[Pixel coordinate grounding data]
■ ■ ■
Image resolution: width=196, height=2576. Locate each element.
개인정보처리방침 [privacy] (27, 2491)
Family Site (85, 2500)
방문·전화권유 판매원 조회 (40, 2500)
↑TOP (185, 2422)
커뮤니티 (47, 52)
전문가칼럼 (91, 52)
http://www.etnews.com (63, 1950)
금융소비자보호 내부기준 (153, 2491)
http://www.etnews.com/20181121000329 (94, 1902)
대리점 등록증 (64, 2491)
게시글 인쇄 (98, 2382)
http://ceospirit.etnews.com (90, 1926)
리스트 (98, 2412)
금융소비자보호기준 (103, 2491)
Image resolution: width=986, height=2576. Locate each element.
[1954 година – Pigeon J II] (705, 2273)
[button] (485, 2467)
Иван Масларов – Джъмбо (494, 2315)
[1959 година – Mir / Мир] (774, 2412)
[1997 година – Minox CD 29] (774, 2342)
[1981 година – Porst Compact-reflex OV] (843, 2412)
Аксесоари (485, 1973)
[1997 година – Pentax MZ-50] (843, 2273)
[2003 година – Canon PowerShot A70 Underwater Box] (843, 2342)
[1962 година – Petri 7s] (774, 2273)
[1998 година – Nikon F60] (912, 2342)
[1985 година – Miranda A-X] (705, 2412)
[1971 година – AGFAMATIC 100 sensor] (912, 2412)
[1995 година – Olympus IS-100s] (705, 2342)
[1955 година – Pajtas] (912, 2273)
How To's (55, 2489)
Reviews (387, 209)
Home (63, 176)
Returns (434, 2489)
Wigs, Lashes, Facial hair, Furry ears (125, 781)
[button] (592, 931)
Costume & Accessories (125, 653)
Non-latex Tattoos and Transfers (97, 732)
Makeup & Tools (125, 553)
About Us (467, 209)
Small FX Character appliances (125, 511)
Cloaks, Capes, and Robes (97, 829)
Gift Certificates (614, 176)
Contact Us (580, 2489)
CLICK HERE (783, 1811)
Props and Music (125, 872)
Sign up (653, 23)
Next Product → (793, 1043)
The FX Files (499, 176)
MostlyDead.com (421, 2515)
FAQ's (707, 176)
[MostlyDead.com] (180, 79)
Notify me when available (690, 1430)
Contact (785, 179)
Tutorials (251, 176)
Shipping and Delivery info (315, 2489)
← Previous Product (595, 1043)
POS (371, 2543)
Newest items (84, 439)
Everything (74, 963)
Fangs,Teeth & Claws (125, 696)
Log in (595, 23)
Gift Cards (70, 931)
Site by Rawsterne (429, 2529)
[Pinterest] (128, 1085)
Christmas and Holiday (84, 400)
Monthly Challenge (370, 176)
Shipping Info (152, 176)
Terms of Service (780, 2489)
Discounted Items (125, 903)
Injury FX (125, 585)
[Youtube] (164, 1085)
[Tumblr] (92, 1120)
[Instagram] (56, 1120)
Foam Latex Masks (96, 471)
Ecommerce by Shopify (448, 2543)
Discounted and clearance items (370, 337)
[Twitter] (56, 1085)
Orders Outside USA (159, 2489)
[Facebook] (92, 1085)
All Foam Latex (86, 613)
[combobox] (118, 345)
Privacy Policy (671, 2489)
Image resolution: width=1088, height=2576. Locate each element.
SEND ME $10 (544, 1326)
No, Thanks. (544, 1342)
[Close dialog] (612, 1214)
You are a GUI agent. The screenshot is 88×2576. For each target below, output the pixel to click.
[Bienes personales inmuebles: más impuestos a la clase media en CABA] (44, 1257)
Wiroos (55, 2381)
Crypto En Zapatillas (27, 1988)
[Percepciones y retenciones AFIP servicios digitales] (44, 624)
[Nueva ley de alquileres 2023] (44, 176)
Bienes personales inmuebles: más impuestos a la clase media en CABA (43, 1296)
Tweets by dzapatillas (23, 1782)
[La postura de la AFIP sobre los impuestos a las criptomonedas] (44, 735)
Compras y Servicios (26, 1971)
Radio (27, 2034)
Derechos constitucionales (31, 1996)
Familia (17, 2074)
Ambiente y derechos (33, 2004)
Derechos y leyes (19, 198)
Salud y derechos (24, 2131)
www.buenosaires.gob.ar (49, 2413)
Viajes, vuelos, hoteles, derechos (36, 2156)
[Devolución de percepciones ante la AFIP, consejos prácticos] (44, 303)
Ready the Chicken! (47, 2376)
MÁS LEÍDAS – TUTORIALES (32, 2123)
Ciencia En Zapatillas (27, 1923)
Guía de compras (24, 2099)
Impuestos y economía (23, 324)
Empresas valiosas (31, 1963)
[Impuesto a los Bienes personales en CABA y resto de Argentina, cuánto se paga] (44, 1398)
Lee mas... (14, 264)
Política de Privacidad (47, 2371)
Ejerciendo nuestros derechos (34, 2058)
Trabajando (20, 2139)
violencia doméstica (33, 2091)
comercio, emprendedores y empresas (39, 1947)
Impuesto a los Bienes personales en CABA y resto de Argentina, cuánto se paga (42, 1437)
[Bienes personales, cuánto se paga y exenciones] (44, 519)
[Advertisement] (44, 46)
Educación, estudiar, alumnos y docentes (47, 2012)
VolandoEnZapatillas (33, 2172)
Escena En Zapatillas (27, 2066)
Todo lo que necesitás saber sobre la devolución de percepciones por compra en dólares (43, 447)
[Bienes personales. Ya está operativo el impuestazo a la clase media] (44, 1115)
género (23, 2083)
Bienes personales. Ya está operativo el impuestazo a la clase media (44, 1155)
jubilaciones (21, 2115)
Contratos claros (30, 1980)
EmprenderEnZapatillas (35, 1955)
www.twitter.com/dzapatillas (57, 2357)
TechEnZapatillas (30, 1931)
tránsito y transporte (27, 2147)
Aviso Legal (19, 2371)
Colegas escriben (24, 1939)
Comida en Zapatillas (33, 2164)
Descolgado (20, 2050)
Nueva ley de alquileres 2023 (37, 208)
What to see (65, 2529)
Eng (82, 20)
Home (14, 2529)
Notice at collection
■ ■ ■
__Your task__. All lines from the beginning of the entries through the line marked "Foam Latex Masks (96, 471)" are to be output exactly; nothing else belongs in the answer.

__Reply__.
Image resolution: width=196, height=2576. Locate each element.
개인정보처리방침 [privacy] (27, 2491)
Family Site (85, 2500)
방문·전화권유 판매원 조회 (40, 2500)
↑TOP (185, 2422)
커뮤니티 (47, 52)
전문가칼럼 (91, 52)
http://www.etnews.com (63, 1950)
금융소비자보호 내부기준 (153, 2491)
http://www.etnews.com/20181121000329 (94, 1902)
대리점 등록증 (64, 2491)
게시글 인쇄 (98, 2382)
http://ceospirit.etnews.com (90, 1926)
리스트 (98, 2412)
금융소비자보호기준 (103, 2491)
Image resolution: width=986, height=2576. Locate each element.
[1954 година – Pigeon J II] (705, 2273)
[button] (485, 2467)
Иван Масларов – Джъмбо (494, 2315)
[1959 година – Mir / Мир] (774, 2412)
[1997 година – Minox CD 29] (774, 2342)
[1981 година – Porst Compact-reflex OV] (843, 2412)
Аксесоари (485, 1973)
[1997 година – Pentax MZ-50] (843, 2273)
[2003 година – Canon PowerShot A70 Underwater Box] (843, 2342)
[1962 година – Petri 7s] (774, 2273)
[1998 година – Nikon F60] (912, 2342)
[1985 година – Miranda A-X] (705, 2412)
[1971 година – AGFAMATIC 100 sensor] (912, 2412)
[1995 година – Olympus IS-100s] (705, 2342)
[1955 година – Pajtas] (912, 2273)
How To's (55, 2489)
Reviews (387, 209)
Home (63, 176)
Returns (434, 2489)
Wigs, Lashes, Facial hair, Furry ears (125, 781)
[button] (592, 931)
Costume & Accessories (125, 653)
Non-latex Tattoos and Transfers (97, 732)
Makeup & Tools (125, 553)
About Us (467, 209)
Small FX Character appliances (125, 511)
Cloaks, Capes, and Robes (97, 829)
Gift Certificates (614, 176)
Contact Us (580, 2489)
CLICK HERE (783, 1811)
Props and Music (125, 872)
Sign up (653, 23)
Next Product → (793, 1043)
The FX Files (499, 176)
MostlyDead.com (421, 2515)
FAQ's (707, 176)
[MostlyDead.com] (180, 79)
Notify me when available (690, 1430)
Contact (785, 179)
Tutorials (251, 176)
Shipping and Delivery info (315, 2489)
← Previous Product (595, 1043)
POS (371, 2543)
Newest items (84, 439)
Everything (74, 963)
Fangs,Teeth & Claws (125, 696)
Log in (595, 23)
Gift Cards (70, 931)
Site by Rawsterne (429, 2529)
[Pinterest] (128, 1085)
Christmas and Holiday (84, 400)
Monthly Challenge (370, 176)
Shipping Info (152, 176)
Terms of Service (780, 2489)
Discounted Items (125, 903)
Injury FX (125, 585)
[Youtube] (164, 1085)
[Tumblr] (92, 1120)
[Instagram] (56, 1120)
Foam Latex Masks (96, 471)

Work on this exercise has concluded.